1. Field of the Invention
The present invention relates to multi-disk synchronizers, particularly of the type used in heavy-duty synchromesh transmissions.
2. Discussion of the Related Art
It is well known to use synchronizers to provide clash-free shifting of gears in a transmission for a motor vehicle, creating a so-called synchromesh transmission. In such a transmission, a gear is rotatably mounted around a shaft. A hub is mounted for rotation with the shaft, and a shift collar is mounted around the hub such that it is axially movable relative to the hub. The inner surface of the shift collar and the outer surfaces of the hub and gear (or an output drum connected to the gear) are splined, so that when the shift collar moves axially towards the gear (or output drum), the splines engage. This provides a positive connection between the shaft and the gear via the hub and shift collar.
Without more, this would be a clash-type transmission, which could be shifted only when the shaft and gear are sitting still, since the splines on the shift collar and the gear would not align if there was any relative rotation therebetween. The function of a synchronizer is to eliminate relative rotation between the gear and hub, without requiring that the two be at rest.

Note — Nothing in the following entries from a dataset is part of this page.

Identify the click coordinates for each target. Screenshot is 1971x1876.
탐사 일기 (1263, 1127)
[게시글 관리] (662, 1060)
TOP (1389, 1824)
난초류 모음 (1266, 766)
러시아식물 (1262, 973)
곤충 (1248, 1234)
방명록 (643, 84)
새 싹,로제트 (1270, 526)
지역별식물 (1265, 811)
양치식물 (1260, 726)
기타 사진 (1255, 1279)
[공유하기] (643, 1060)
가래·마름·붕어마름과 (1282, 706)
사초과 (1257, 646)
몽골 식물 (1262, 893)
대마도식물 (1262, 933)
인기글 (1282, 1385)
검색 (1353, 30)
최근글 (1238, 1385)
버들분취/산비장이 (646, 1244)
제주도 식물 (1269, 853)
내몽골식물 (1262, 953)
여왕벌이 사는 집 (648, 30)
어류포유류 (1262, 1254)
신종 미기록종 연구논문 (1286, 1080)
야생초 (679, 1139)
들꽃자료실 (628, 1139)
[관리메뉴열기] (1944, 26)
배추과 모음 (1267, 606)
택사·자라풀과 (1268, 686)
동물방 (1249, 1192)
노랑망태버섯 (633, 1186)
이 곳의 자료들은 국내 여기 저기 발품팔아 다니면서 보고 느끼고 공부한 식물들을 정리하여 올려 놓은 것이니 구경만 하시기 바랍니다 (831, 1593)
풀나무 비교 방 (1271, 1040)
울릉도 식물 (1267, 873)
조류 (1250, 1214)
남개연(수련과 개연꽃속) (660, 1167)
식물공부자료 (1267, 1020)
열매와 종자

The splines of the shift collar and gear then can engage while the vehicle is still moving.
Virtually all synchronizers use friction to eliminate relative rotation between the gear and hub. The simplest and most common synchronizers provide two adjacent conical surfaces, one connected to the gear and one to the shift collar, e.g., as taught in U.S. Pat. Nos. 4,349,090 (Griesser) and 4,566,569 (Eriksson). When the shift collar is axially shifted in the direction of the gear, the two conical surfaces engage, and friction will eliminate any relative rotation therebetween. The splines of the shift collar then can mesh with the splines of the gear.
The size of the friction surfaces needed for the synchronizer to work properly depend on the amount of momentum and energy which must be transferred to bring the gear to the same speed as the hub. The heavier-duty the transmission, the more massive the gears, and therefore the larger the friction surface needed for the synchronizer. In particularly heavy-duty transmissions, e.g., those used on agricultural and construction vehicles, the cone size which would be necessary to obtain the required frictional surface area in a cone-type synchronizer becomes very large, creating an unacceptably large synchronizer. Some such transmissions therefore instead use multiple inter-leaved disks to carry the friction surfaces, much as in a clutch. Such a technique is used in the synchronizers in the Quad-Range transmission used on John Deere Row Crop Tractors and in the transmission used on John Deere 4WD Articulated Tractors, which are extremely large, heavy work vehicles. Alternatively, a synchronizer can use a mix of cone and disk surfaces, e.g., as taught in U.S. Pat. No. 4,413,715 (Michael et al.).
Regardless of the particular type of friction surfaces employed, all synchronizers have a common requirement that the shift collar must be blocked temporarily from moving far enough for its splines to engage the gear splines until the synchronizer has eliminated relative rotation therebetween. A great many different techniques have been developed to provide such blocking. The above-mentioned patents us a variety of different techniques.
Most synchronizers also have some form of neutral detent mechanism which holds the shift collar and the friction surfaces in disengaged positions when no gears are to be engaged. Again, a great many technique have been developed to provide such a netural detent, and several are shown in the above-mentioned patents.
Another problem common to virtually all synchronizers is that manufacturing them takes substantial amounts of machining. This is particularly a problem with the components used to momentarily block axial movement of the shift collar. Naturally, the more machining required, the higher the cost, and as a result, synchronizers tend to be a very expensive part of a transmission.